Fri Oct 25, 2013, 02:10 PM
Oct 2013

I have been assured by the teachers at my son's new school that Common Core Curriculum does not dictate what happens in the classroom. My son's resource English class is expected to follow Common Core. The teacher has noticed none of the students are able to keep up with the curriculum so they are backing off and slowing down. I can't tell you how good that makes me feel. And his math class is actually going back and filling in the gaps created by our previous school district. Academically this school is looking so much better than our last one and our last one was in a much more well to do neighborhood than this one. I think that may have been part of the problem. The rich schools don't want to lose funding, so they are pushing Common Core pretty hard. Schools that are used to getting by on less don't seem to covet that funding as hard. They all deserve proper funding of course. They shouldn't have to beg or push Common Core to get funding. This lack of proper funding at our new school means my son does not have an EA in general education classrooms. That sucks. Also this new school is in a more rural area so I'm not sure how serious they take bullying.
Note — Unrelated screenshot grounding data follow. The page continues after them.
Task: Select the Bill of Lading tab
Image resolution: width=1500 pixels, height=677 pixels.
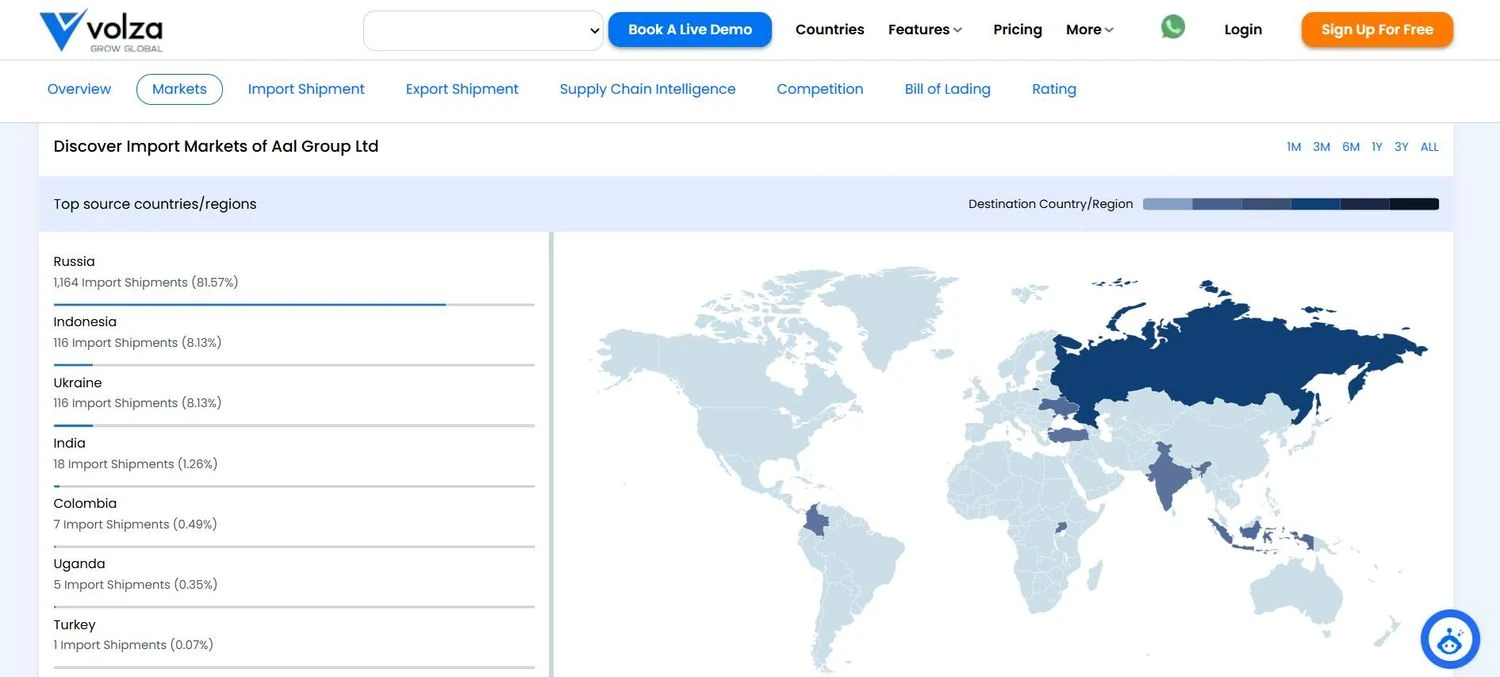Action: 947,89
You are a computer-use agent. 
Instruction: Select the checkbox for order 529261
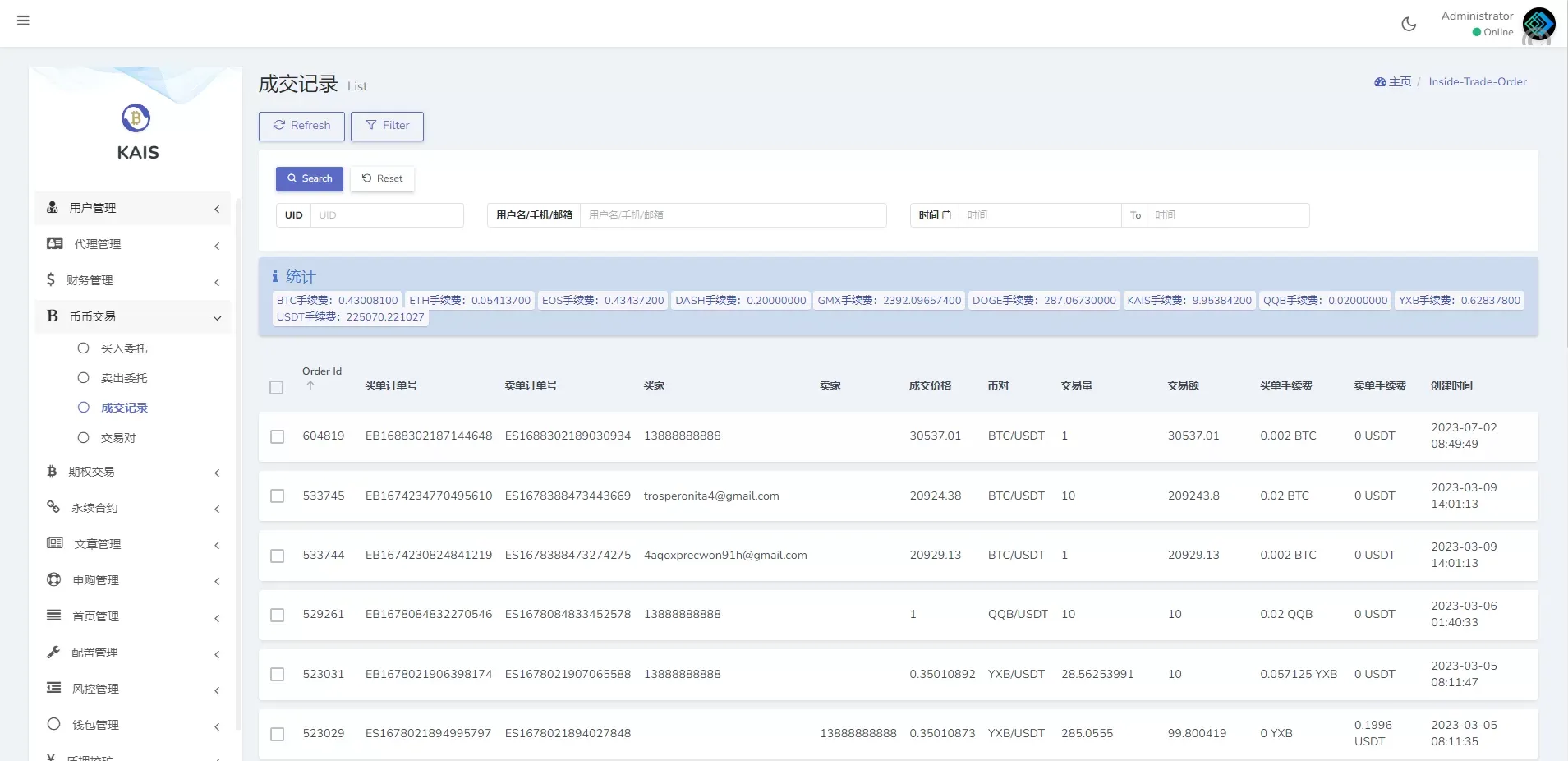(x=278, y=615)
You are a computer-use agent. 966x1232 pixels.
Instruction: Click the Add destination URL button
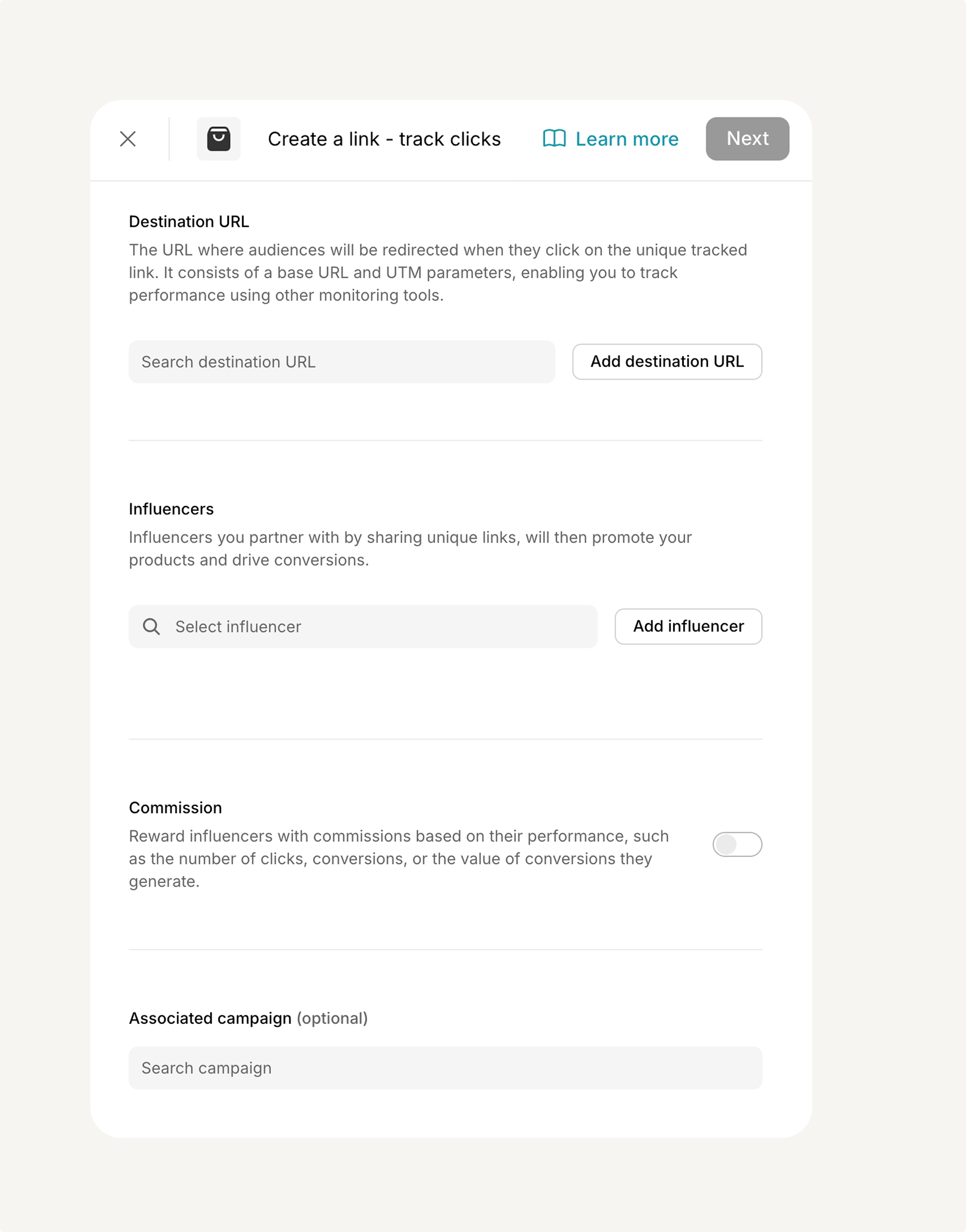pos(667,362)
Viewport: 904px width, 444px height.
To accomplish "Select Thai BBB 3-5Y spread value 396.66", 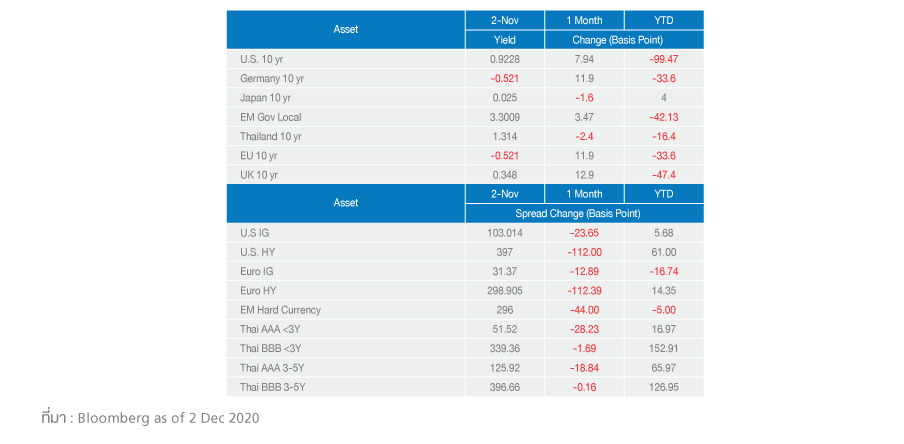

My son's science teacher informed us that a couple of students have been picking on our son. He hasn't seen it first hand but has an idea of who is doing it. One thing he said that really concerned me was that he said he doesn't expect his students to rat each other out. That was a red flag for me. That kind of attitude only makes it easier for bullies to get away with what they do and makes it harder for those being bullied to go to their teachers and tell them what is happening. We desperately need more funding for our public school system, and we need a new approach for evaluating teachers and students. Get rid of Common Core and Race to the Top, and start looking at the whole child not just a sate standardized test score. Until these things happen we will continue to see a mediocre and unequal public school system.